Q: What do you get if you cross and elephant with a rhinoceros?A: Elephino.(Really, it's funnier if you say it than if you just read it.)
In American politics of late, there is much lamenting from the outward edges of the two major parties that various other members of their respective parties are either RINOs (Republicans In Name Only) or DINOs (Democrats In Name Only). It is natural that any party's ideologues are a trifle distrusting of the party elites, and especially of those pragmatic souls prepared to take a little water in their wine if they believe it can advance their agenda. But it is also a condemnation of those who come to a party after an exercise in party outreach and a broadening of the tent.
For Tea Party style Republicans, the RINO label covers off any mainstream (ie, nationally electable) Republican who does not hold true to a list of hardline shibboleths about abortion, equal marriage, immigration reform, firearms regulation and so forth. It can also include actual earth-dwelling Republicans who don't believe that Barack Obama is a Kenyan Muslim Socialist.
The Democrats, having spent much of the 70s and 80s in the political wilderness, at least with regard to national elections, seem a little less inclined to such arbitrary litmus testing. Even so, some southern and Blue Dog Democrats have been called out as DINOs by some elements of the Democratic base.

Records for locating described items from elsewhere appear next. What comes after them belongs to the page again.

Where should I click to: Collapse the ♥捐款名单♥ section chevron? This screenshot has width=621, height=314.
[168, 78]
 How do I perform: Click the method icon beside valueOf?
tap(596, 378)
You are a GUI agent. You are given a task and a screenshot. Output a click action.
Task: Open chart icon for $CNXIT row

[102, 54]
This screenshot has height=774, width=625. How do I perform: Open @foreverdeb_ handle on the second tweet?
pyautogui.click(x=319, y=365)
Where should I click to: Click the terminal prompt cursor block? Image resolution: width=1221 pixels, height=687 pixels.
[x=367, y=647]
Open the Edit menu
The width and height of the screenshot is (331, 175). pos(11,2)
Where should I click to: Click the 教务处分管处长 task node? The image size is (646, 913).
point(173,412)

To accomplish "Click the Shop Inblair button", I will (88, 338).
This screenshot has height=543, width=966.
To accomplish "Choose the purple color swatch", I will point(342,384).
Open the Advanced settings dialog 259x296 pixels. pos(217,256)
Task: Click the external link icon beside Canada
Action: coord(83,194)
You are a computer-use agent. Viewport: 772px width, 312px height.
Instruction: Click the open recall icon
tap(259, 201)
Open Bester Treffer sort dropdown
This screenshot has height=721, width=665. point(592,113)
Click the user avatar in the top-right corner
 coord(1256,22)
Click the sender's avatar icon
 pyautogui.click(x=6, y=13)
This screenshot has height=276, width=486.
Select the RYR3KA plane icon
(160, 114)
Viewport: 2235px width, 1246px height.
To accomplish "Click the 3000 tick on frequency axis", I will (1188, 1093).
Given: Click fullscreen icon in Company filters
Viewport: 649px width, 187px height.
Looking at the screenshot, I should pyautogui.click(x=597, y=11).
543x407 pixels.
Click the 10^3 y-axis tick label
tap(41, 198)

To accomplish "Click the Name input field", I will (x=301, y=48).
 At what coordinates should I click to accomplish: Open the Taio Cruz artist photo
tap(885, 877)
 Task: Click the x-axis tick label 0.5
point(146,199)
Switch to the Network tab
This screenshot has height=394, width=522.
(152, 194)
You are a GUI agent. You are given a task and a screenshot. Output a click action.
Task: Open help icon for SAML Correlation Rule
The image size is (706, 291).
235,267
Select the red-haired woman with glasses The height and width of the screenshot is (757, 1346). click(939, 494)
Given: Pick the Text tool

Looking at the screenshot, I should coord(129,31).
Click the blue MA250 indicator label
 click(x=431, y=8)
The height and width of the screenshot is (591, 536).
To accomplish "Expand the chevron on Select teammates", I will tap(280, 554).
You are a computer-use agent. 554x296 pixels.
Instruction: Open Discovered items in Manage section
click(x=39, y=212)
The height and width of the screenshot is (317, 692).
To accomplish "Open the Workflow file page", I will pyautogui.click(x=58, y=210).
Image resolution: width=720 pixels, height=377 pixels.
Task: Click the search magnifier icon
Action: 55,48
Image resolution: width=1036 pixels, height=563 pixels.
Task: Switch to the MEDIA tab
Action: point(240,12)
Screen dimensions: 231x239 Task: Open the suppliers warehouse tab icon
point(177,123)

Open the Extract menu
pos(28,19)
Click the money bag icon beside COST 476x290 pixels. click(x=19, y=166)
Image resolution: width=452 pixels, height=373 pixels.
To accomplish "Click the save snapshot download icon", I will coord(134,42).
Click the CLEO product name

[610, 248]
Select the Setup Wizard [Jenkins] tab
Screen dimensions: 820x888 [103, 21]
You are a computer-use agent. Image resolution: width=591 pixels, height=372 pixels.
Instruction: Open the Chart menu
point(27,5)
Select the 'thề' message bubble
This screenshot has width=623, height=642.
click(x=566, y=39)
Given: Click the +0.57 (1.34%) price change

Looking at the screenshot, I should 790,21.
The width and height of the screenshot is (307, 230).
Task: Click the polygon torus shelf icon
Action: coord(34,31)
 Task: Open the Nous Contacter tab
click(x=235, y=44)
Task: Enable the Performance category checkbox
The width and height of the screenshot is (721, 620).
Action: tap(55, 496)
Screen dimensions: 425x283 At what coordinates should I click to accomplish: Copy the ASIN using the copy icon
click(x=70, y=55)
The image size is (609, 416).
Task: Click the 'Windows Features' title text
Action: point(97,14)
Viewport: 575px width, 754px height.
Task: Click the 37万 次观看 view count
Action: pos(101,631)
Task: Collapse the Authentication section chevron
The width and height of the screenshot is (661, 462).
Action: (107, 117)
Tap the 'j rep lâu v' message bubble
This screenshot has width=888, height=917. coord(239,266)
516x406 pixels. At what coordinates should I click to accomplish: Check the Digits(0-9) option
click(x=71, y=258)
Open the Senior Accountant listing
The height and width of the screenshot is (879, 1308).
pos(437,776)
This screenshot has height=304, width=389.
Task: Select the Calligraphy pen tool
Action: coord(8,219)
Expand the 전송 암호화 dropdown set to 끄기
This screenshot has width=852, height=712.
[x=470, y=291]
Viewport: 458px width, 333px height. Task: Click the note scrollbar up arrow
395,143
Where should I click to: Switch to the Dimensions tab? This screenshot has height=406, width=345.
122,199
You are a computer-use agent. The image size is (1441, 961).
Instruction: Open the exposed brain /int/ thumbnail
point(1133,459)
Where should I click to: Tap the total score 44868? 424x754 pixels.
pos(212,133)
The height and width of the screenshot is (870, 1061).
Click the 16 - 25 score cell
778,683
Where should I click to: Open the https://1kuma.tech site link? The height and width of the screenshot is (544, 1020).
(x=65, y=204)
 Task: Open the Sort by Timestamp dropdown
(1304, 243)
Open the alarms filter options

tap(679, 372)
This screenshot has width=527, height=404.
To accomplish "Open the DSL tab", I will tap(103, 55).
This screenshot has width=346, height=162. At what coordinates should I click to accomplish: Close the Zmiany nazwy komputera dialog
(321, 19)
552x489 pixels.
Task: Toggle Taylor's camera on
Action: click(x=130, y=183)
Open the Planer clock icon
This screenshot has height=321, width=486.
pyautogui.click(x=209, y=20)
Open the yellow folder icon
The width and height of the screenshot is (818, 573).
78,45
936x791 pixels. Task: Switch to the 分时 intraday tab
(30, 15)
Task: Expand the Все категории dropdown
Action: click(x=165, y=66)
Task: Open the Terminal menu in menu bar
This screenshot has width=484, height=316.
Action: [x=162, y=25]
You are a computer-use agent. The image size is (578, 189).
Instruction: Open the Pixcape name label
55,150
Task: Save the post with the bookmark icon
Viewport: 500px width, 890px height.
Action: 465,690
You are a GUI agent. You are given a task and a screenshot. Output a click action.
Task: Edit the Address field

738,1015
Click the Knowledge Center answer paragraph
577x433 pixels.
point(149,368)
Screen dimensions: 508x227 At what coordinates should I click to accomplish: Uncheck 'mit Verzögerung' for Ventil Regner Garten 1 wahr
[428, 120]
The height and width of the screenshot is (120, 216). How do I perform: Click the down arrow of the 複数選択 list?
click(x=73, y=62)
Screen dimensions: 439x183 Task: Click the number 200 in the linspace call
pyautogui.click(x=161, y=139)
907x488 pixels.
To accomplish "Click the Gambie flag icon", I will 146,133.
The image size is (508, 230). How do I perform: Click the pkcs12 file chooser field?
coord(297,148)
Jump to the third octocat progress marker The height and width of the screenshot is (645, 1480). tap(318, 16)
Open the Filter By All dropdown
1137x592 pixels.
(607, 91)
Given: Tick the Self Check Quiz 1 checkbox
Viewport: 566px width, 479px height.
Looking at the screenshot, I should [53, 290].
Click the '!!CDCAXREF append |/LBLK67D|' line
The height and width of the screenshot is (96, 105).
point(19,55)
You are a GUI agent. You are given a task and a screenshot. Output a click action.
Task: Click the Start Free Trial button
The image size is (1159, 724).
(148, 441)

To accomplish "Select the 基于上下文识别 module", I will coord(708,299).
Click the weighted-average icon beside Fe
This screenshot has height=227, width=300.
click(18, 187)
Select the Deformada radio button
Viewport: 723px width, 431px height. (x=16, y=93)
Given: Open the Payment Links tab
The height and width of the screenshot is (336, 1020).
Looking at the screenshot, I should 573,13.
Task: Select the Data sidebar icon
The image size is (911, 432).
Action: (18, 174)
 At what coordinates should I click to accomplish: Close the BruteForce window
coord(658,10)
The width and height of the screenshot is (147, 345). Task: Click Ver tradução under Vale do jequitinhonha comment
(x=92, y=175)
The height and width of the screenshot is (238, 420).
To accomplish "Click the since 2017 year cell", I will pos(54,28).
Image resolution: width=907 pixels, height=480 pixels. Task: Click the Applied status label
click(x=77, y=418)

In Canada, we see some of the same tendencies, albeit mostly within the New Democratic Party. Witness the recent Ontario case where 34 people who claimed to be NDP supporters (and some of whom may actually be NDP members) deliberately attempted to sabotage the ONDP campaign with a leaked letter attacking the leader for departing from certain arbitrary orthodoxies. I blogged about it here.
What makes the Canadian version of this tendency a trifle different is that it is the critics who seem to have the loyalty problem. Indeed, for the past 25 years or so, every federal NDP campaign and every Ontario NDP campaign has been subjected to this kind of sabotage. And in every case, it has been crystal clear that the saboteurs efforts were intended to derail the NDP campaign and to buoy up an often-flagging Liberal Party.
There were two major variations on the attack narrative. Well, the first two parts of the narrative were pretty constant. It was only the third part which varied, depending on whether the NDP campaign was actually appealing to voters or was trying to appease its critics.
1. These Conservatives are dangerous wild eyed radicals who will destroy everything we hold dear.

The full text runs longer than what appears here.